Screen grounding data

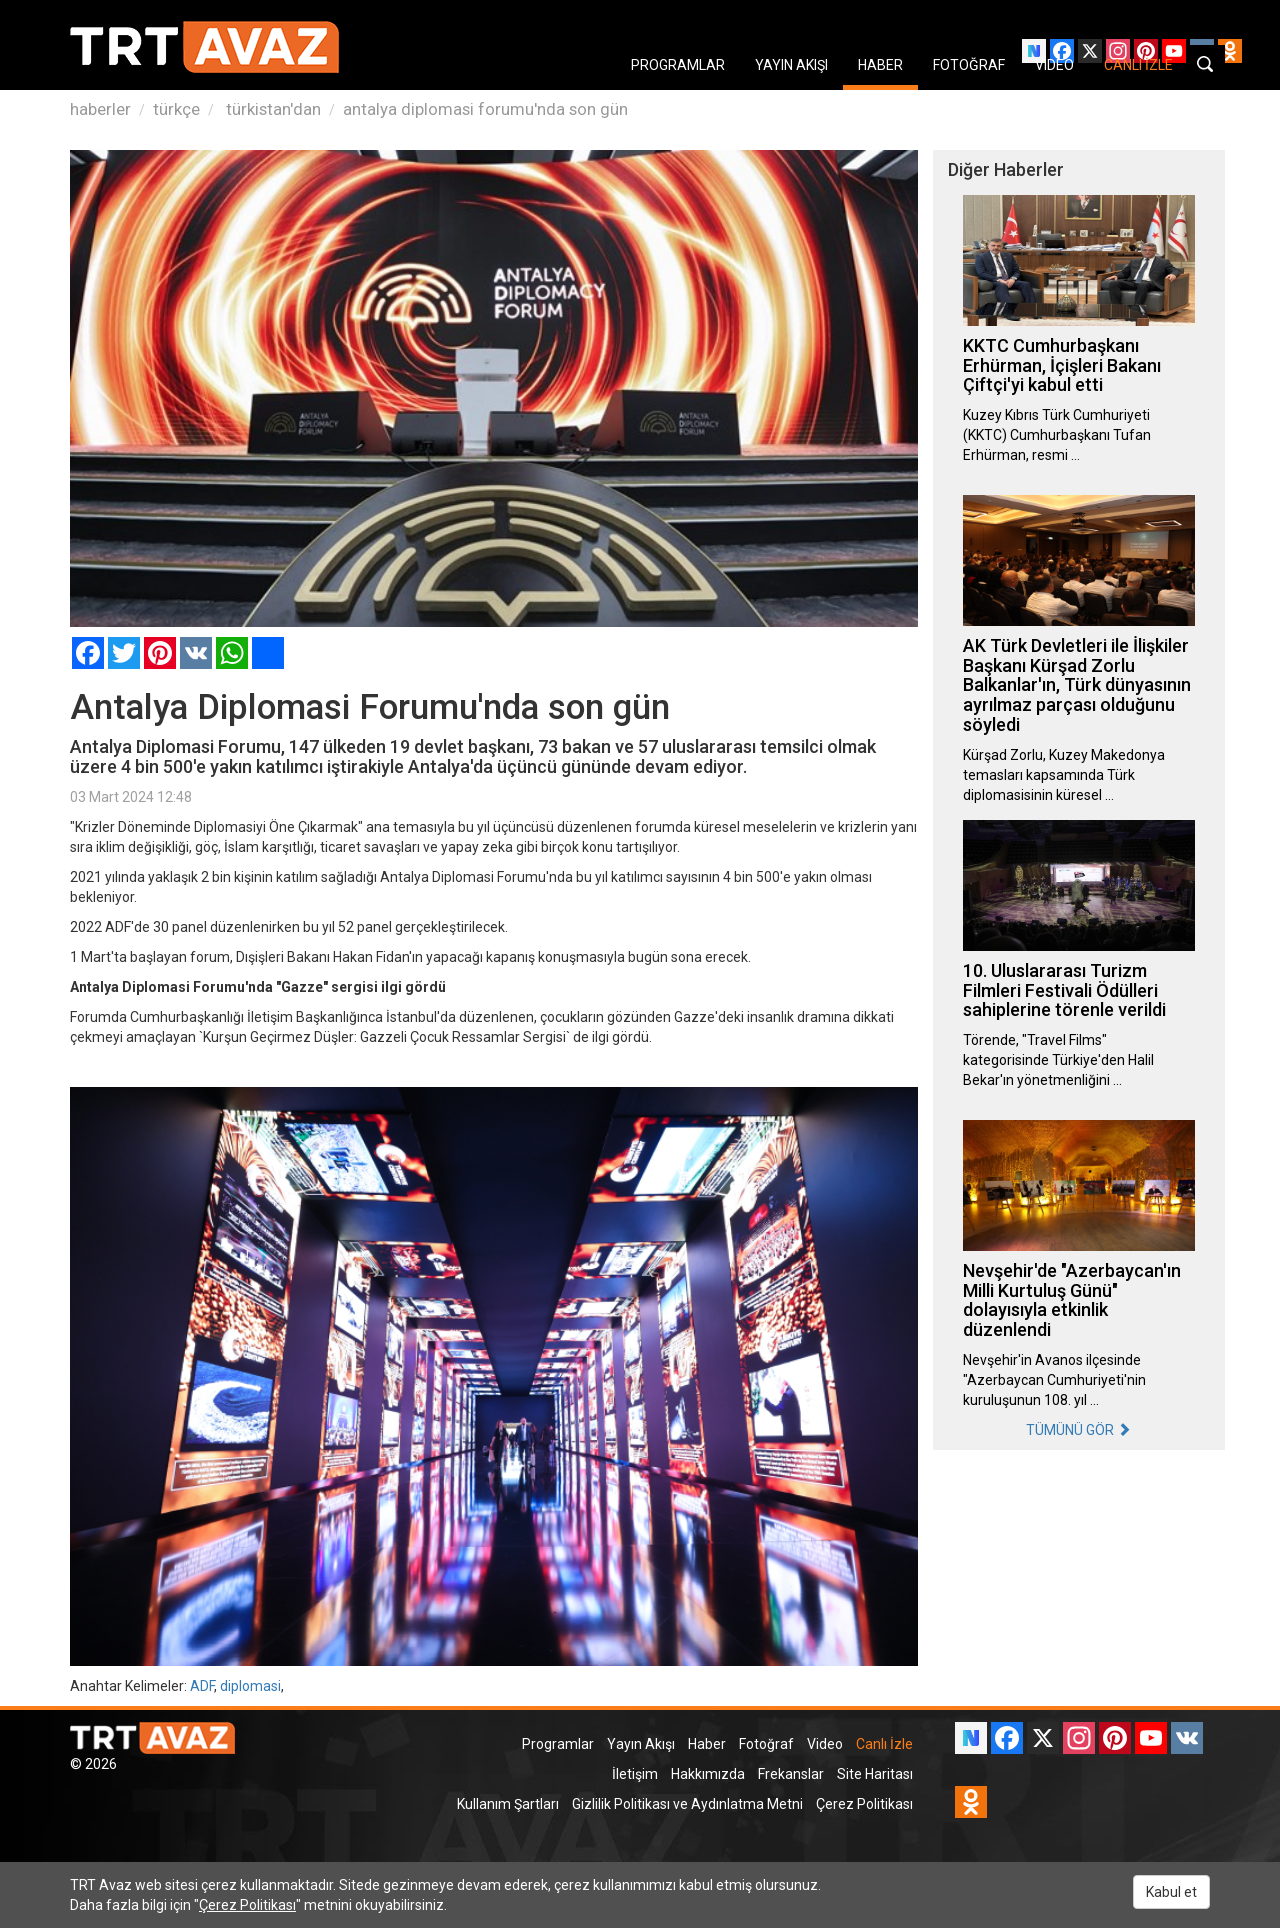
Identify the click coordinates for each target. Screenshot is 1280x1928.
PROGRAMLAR (678, 65)
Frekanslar (791, 1774)
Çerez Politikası (864, 1804)
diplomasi (250, 1686)
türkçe (176, 109)
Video (825, 1744)
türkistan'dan (271, 109)
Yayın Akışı (641, 1744)
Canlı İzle (884, 1744)
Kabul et (1171, 1892)
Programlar (558, 1744)
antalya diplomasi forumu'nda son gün (485, 109)
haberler (100, 109)
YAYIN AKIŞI (791, 65)
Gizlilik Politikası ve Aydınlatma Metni (687, 1804)
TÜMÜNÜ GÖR (1078, 1430)
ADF (202, 1686)
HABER (880, 65)
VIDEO (1054, 65)
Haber (707, 1744)
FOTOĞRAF (969, 65)
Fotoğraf (766, 1744)
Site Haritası (875, 1774)
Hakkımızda (708, 1774)
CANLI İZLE (1138, 65)
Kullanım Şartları (508, 1804)
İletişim (635, 1774)
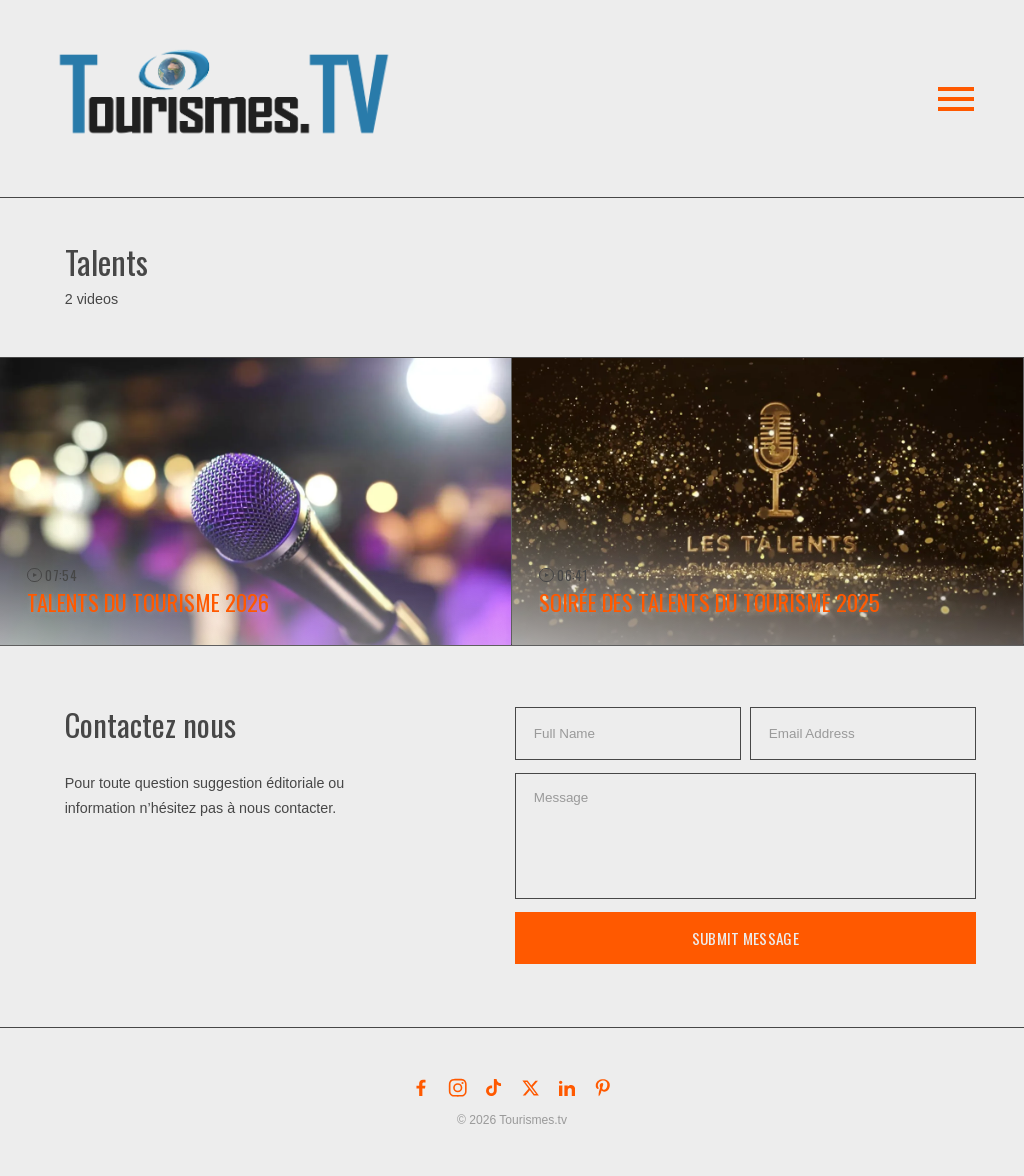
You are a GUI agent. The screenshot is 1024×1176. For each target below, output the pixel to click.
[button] (227, 68)
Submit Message (745, 938)
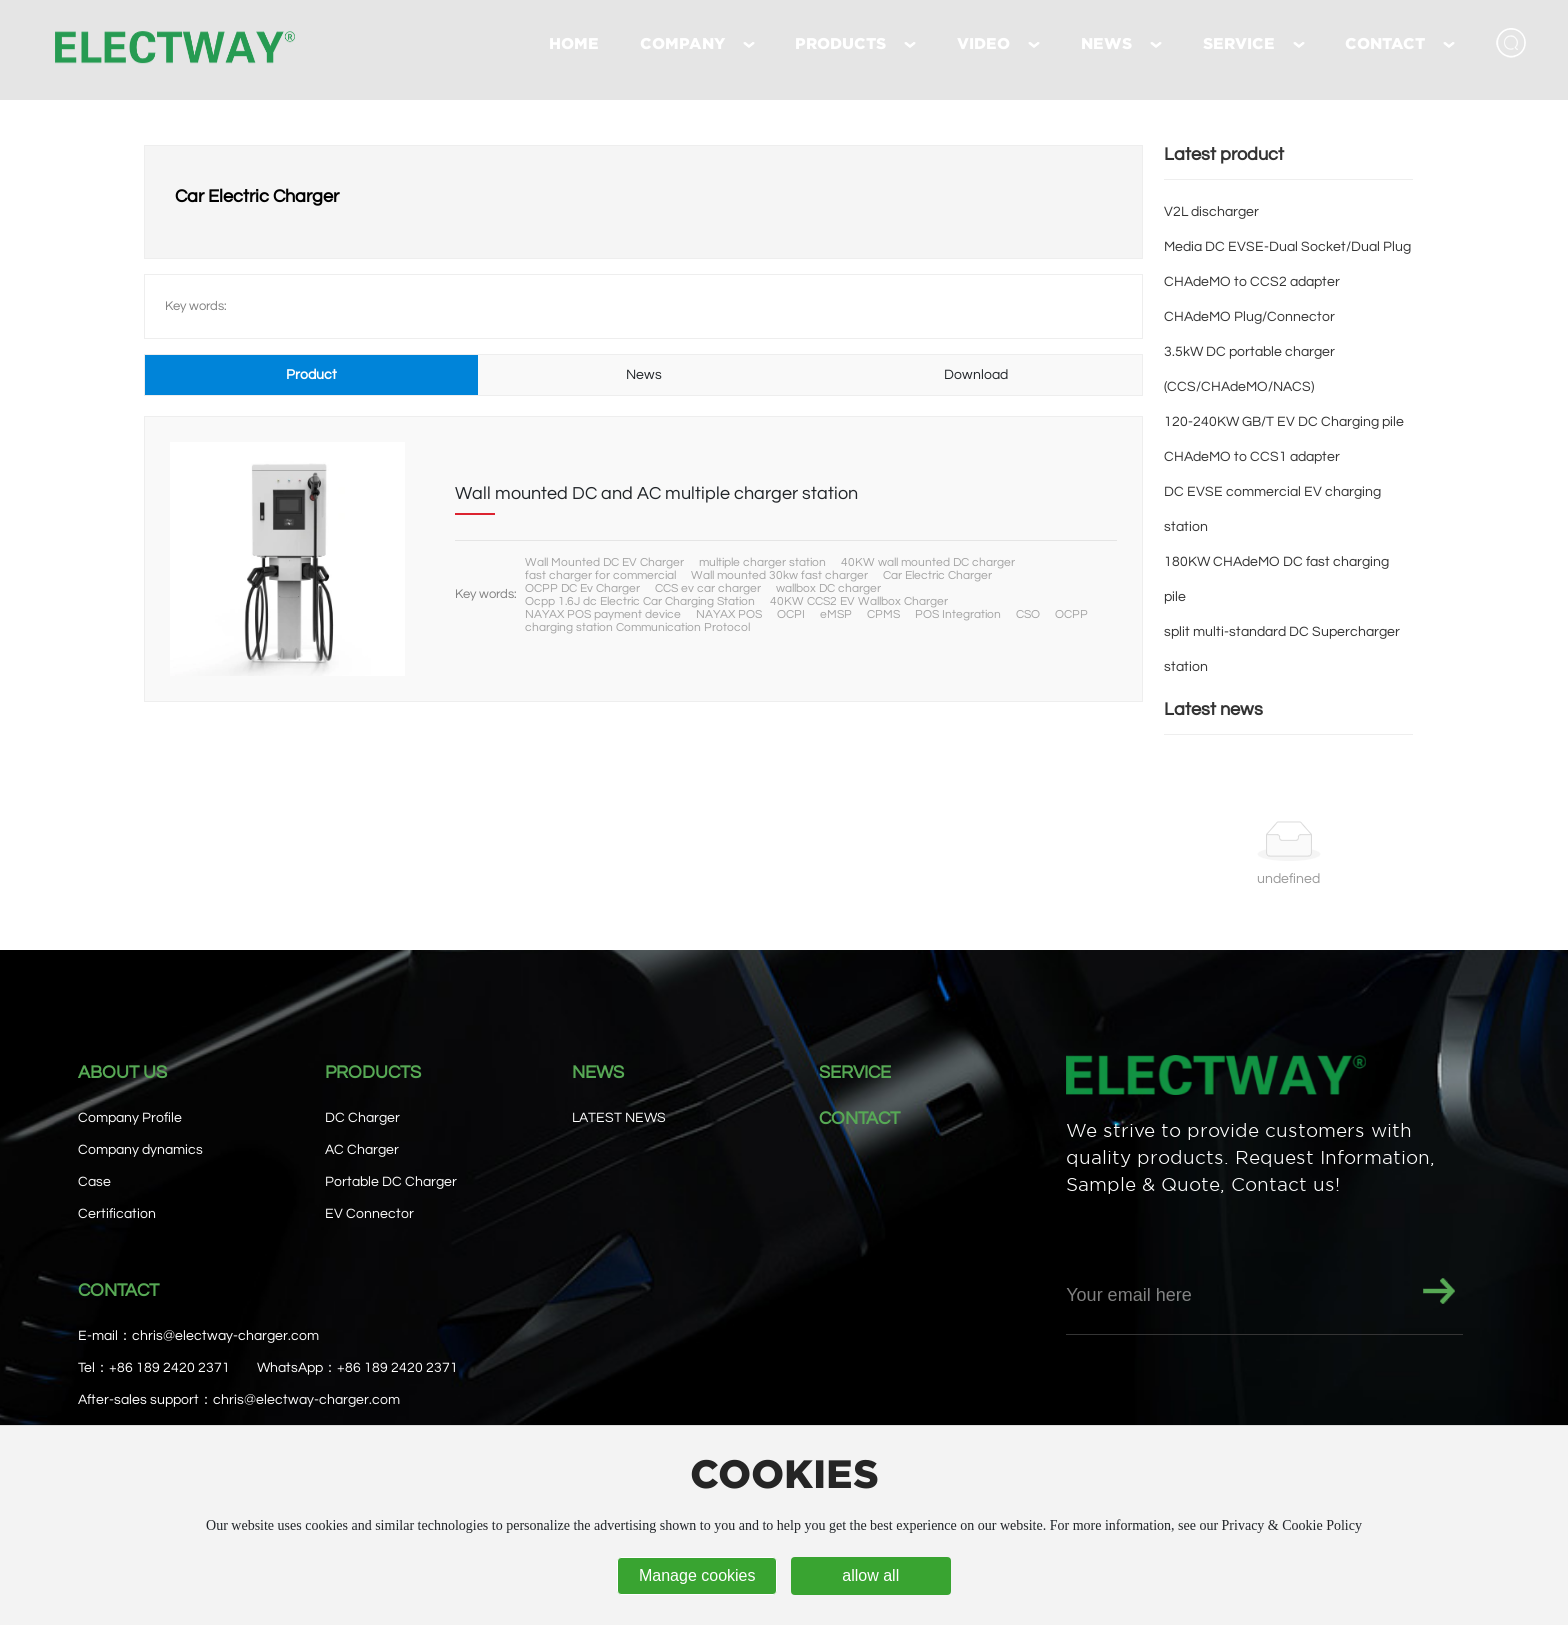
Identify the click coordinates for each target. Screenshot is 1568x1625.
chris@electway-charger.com (225, 1336)
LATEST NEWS (619, 1118)
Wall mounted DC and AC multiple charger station (656, 493)
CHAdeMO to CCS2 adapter (1252, 282)
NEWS (598, 1072)
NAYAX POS (729, 614)
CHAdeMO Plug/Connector (1249, 317)
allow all (870, 1575)
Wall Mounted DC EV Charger (604, 562)
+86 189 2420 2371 (169, 1368)
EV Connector (369, 1214)
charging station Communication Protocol (637, 627)
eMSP (836, 614)
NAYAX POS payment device (603, 614)
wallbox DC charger (828, 588)
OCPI (791, 614)
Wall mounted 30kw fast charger (779, 575)
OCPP (1071, 614)
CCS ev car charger (708, 588)
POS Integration (958, 614)
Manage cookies (697, 1575)
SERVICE (855, 1072)
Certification (117, 1214)
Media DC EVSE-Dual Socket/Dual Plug (1287, 247)
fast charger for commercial (600, 575)
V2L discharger (1211, 212)
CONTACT (859, 1118)
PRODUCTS (373, 1072)
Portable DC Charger (391, 1182)
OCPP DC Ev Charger (582, 588)
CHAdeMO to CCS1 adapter (1252, 457)
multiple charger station (762, 562)
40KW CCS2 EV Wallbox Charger (859, 601)
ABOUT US (122, 1072)
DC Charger (362, 1118)
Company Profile (130, 1118)
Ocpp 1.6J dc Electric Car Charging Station (640, 601)
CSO (1028, 614)
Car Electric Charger (937, 575)
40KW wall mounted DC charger (928, 562)
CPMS (883, 614)
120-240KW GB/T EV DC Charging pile (1284, 422)
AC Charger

» **Task description**
Reproduce all of the data above, switching every occurrence of "adapter" to "converter" and leaving everything else unchanged. Omit the pictures from your answer.

» **Result**
Identify the click coordinates for each target. Screenshot is 1280x1928.
PROGRAMLAR (678, 65)
Frekanslar (791, 1774)
Çerez Politikası (864, 1804)
diplomasi (250, 1686)
türkçe (176, 109)
Video (825, 1744)
türkistan'dan (271, 109)
Yayın Akışı (641, 1744)
Canlı İzle (884, 1744)
Kabul et (1171, 1892)
Programlar (558, 1744)
antalya diplomasi forumu'nda son gün (485, 109)
haberler (100, 109)
YAYIN AKIŞI (791, 65)
Gizlilik Politikası ve Aydınlatma Metni (687, 1804)
TÜMÜNÜ GÖR (1078, 1430)
ADF (202, 1686)
HABER (880, 65)
VIDEO (1054, 65)
Haber (707, 1744)
FOTOĞRAF (969, 65)
Fotoğraf (766, 1744)
Site Haritası (875, 1774)
Hakkımızda (708, 1774)
CANLI İZLE (1138, 65)
Kullanım Şartları (508, 1804)
İletişim (635, 1774)
You are a GUI agent. The screenshot is 1024×1176. For each target below, output the pixel to click.
[button] (227, 68)
Submit Message (745, 938)
Identify the click coordinates for each target. Screenshot is 1568x1625.
chris@electway-charger.com (225, 1336)
LATEST NEWS (619, 1118)
Wall mounted DC and AC multiple charger station (656, 493)
CHAdeMO to CCS2 converter (1252, 282)
NEWS (598, 1072)
NAYAX POS (729, 614)
CHAdeMO Plug/Connector (1249, 317)
allow all (870, 1575)
Wall Mounted DC EV Charger (604, 562)
+86 189 2420 2371 (169, 1368)
EV Connector (369, 1214)
charging station Communication Protocol (637, 627)
eMSP (836, 614)
NAYAX POS payment device (603, 614)
wallbox DC charger (828, 588)
OCPI (791, 614)
Wall mounted 30kw fast charger (779, 575)
OCPP (1071, 614)
CCS ev car charger (708, 588)
POS Integration (958, 614)
Manage cookies (697, 1575)
SERVICE (855, 1072)
Certification (117, 1214)
Media DC EVSE-Dual Socket/Dual Plug (1287, 247)
fast charger for commercial (600, 575)
V2L discharger (1211, 212)
CONTACT (859, 1118)
PRODUCTS (373, 1072)
Portable DC Charger (391, 1182)
OCPP DC Ev Charger (582, 588)
CHAdeMO to CCS1 converter (1252, 457)
multiple charger station (762, 562)
40KW CCS2 EV Wallbox Charger (859, 601)
ABOUT US (122, 1072)
DC Charger (362, 1118)
Company Profile (130, 1118)
Ocpp 1.6J dc Electric Car Charging Station (640, 601)
CSO (1028, 614)
Car Electric Charger (937, 575)
40KW wall mounted DC charger (928, 562)
CPMS (883, 614)
120-240KW GB/T EV DC Charging pile (1284, 422)
AC Charger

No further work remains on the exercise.